### SELECTED TEXT

EDGE

Collected Works

He was the golden boy of the golden age of arcades – and even has the T-shirt to prove it

- BY PAUL DRURY

Ed Logg, Golden Boy of the early Atari era, on Asteroids, Gauntlet, Xybots and more

SUPER BREAKOUT

Developer/publisher Atari, Inc Format Arcade Release 1978

ASTEROIDS

Developer/publisher Atari, Inc Format Arcade Release 1979

CENTIPEDE

Developer/publisher Atari, Inc Format Arcade Release 1981

GAUNTLET

Developer/publisher Atari Games Format Arcade Release 1985

XYBOTS

Developer/publisher Atari Games Format Arcade Release 1987

TETRIS

Developer Atari Games Publisher Tengen Format NES Release 1989

WAYNE GRETZKY’S 3D HOCKEY

Developer Williams Entertainm­ent Publisher Midway Format N64 Release 1996

When John Salwitz [co-creator of coin-op classic Paperboy] left Atari, he had a T-shirt made saying ‘Golden Boy’ and gave it me as a parting gift,” Ed Logg says, grinning. “I think he started that. And when I was at Tengen, I was heading to my first CES and they said I needed a business card. They asked what I wanted as my job title and I said I didn’t care. A producer, Howard Lehr, suggested ‘Super Duper Game Guy’. I said, ‘Fine.’”

Monikers to be proud of, indeed, but then when you’ve created Atari’s bestsellin­g coin-op, Asteroids, along with such iconic titles as Gauntlet and Centipede, they are perhaps to be expected.

It didn’t start out like that, though. When Logg joined Atari in 1978, he was assigned to a project already in developmen­t, Dirt Bike, and later joined the team working on Wolf Pack, an ambitious submarine commander game featuring a hulking periscope you could rotate 360 degrees. Neither went into production. After all that, did he ever wonder whether he’d made a mistake getting into the fledging world of videogame developmen­t?

“Oh, I had no doubt I’d made the right decision,” he says today. “You make something and it doesn’t always work. Games can look good on paper but you take them to the public and they don’t always like them.”

Logg’s early games were literally drafted on paper, such was the state of game developmen­t in those frontier days, but he stayed in the videogame business through the next three decades, producing dozens of titles for both the arcade and home consoles. In 2012, he was presented with the Pioneer Award by The Academy Of Interactiv­e Arts & Sciences. Here, he takes us on a journey that begins in Sunnyvale, CA among piles of paper tape.

######
### MATERIAL PROVIDED

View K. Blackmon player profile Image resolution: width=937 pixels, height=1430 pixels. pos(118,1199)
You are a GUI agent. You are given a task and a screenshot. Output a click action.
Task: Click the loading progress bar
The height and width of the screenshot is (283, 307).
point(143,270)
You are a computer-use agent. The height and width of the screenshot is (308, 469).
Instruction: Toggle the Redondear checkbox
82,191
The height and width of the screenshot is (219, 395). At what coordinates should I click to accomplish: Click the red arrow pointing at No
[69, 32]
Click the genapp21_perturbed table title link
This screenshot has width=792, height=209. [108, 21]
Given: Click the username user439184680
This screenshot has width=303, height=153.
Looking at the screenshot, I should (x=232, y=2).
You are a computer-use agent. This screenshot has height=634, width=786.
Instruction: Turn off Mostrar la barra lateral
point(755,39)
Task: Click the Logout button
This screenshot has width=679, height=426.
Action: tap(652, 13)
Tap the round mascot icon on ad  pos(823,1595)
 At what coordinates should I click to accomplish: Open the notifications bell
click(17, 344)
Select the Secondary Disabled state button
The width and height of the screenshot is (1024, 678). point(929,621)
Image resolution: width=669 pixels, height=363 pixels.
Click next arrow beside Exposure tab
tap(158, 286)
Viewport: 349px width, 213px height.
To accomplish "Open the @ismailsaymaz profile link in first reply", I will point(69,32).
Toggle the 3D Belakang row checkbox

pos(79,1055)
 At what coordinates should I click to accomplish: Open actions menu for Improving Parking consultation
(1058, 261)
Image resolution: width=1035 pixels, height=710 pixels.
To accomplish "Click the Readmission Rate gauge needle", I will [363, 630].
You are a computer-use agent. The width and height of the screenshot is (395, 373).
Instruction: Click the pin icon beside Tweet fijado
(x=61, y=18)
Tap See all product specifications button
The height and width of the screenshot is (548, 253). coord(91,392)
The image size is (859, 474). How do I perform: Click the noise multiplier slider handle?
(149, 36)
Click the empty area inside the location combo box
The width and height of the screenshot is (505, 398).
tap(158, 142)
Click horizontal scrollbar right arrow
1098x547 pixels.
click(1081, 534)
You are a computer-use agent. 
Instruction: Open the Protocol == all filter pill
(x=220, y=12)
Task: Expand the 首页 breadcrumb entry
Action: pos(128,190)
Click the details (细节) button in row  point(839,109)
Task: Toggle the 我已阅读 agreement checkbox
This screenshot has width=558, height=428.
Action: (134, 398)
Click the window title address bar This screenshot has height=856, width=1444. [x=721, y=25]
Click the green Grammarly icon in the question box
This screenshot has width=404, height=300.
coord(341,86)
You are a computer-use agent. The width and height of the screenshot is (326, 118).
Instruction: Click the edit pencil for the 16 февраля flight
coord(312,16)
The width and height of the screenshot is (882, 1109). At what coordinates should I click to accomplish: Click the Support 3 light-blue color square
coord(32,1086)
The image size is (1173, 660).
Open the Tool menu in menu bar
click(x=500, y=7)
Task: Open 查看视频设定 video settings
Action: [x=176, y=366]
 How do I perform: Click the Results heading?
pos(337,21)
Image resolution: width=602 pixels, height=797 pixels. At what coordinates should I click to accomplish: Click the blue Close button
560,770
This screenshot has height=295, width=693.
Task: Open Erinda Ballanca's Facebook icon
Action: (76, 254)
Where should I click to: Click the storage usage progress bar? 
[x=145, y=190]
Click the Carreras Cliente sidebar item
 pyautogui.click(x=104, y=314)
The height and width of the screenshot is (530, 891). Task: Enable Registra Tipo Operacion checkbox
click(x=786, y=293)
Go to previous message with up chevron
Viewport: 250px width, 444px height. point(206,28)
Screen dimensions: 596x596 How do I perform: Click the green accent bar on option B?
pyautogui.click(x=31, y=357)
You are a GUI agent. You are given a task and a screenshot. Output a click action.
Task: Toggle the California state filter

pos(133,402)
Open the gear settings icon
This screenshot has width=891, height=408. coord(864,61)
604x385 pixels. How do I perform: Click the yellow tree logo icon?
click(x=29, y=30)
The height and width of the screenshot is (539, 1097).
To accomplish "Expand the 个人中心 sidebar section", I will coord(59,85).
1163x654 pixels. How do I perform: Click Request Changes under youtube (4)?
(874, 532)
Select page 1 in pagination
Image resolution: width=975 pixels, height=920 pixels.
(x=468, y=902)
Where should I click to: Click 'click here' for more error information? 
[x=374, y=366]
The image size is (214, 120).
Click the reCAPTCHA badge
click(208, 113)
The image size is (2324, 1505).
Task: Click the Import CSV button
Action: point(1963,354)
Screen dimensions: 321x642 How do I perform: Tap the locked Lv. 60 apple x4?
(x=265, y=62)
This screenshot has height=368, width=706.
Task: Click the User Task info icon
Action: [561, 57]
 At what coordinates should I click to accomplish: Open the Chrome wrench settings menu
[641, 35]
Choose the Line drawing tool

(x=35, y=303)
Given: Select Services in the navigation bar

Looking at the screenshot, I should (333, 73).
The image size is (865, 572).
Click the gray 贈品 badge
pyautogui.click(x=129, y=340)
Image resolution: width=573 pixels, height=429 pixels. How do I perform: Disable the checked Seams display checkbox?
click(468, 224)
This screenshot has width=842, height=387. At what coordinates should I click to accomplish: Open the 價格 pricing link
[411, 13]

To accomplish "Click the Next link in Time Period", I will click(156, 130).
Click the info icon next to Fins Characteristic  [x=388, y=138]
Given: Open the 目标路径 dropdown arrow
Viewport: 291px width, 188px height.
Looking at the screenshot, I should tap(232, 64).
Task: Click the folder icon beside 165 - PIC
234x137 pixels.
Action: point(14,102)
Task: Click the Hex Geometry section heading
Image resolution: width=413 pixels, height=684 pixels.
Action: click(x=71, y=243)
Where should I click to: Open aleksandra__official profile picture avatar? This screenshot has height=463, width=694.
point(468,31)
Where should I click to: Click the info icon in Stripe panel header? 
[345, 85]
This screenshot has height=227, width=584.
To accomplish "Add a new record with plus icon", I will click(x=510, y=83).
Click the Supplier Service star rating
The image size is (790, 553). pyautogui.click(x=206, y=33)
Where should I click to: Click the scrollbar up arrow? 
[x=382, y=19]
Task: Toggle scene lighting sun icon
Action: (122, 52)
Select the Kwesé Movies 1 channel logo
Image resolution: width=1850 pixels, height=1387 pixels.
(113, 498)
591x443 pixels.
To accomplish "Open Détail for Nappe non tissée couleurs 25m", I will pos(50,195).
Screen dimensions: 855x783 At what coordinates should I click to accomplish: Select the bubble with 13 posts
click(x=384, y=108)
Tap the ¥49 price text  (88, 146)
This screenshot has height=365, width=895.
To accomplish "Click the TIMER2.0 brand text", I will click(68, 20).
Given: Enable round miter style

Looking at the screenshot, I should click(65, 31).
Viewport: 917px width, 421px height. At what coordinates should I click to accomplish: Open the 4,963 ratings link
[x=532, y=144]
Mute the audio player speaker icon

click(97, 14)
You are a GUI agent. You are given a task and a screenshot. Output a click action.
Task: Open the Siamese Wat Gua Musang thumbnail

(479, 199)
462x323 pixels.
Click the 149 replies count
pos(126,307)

######

◆ **TASK REQUIREMENTS**
1) Duplicate a passage of the Ed Logg article, starting at the words "Developer Williams Entertainm­ent" and stopping after the words "to be expected.".
2) Name every game in the title listings of the Ed Logg article whose format is given as Arcade.
3) Carry the Ed Logg article on past its final sentence.
The material comes from a different source than the Ed Logg article.

◆ **TASK RESPONSES**
1)
Developer Williams Entertainm­ent Publisher Midway Format N64 Release 1996

When John Salwitz [co-creator of coin-op classic Paperboy] left Atari, he had a T-shirt made saying ‘Golden Boy’ and gave it me as a parting gift,” Ed Logg says, grinning. “I think he started that. And when I was at Tengen, I was heading to my first CES and they said I needed a business card. They asked what I wanted as my job title and I said I didn’t care. A producer, Howard Lehr, suggested ‘Super Duper Game Guy’. I said, ‘Fine.’”

Monikers to be proud of, indeed, but then when you’ve created Atari’s bestsellin­g coin-op, Asteroids, along with such iconic titles as Gauntlet and Centipede, they are perhaps to be expected.

2) Super Breakout, Asteroids, Centipede, Gauntlet, Xybots

3)
SUPER BREAKOUT Developer/publisher Atari, Inc Format Arcade Release 1978

I remember playing the original Breakout at a pizza parlour in San Jose when it came out [in 1976]. I thought it was really fun and I put quite a few quarters in. A few years later, when I was at Atari, I was talking to Owen Rubin, one of the programmer­s, over lunch and he said Nolan [Bushnell – co-founder of Atari] suggested he do an update of Breakout, with multiple balls and so on. I said, ‘I can do that!’

Back then, we were using 6502 processors and we had a black box which we fed paper tape into. That loaded code into memory and simulated the EPROM. You wrote up your program on paper and gave your listing, with instructio­ns to make any changes you needed, to some gals in the office who would type it up on a PDP system. They’d give you a new printout and paper tape after a few hours and you could feed that back into your box. That meant I had time between making the changes and when I got the new listing back, so I ping-ponged between Dirt Bike and Super Breakout.

The original Breakout was all done in TTL [discrete logic] so there was no

code to look at and I didn’t have any notes from [Breakout project manager] Al Alcorn or anyone else about the algorithm for the ball angle or the speed. I wrote it in 6502 Assembler from scratch and tried to mimic it as best I could.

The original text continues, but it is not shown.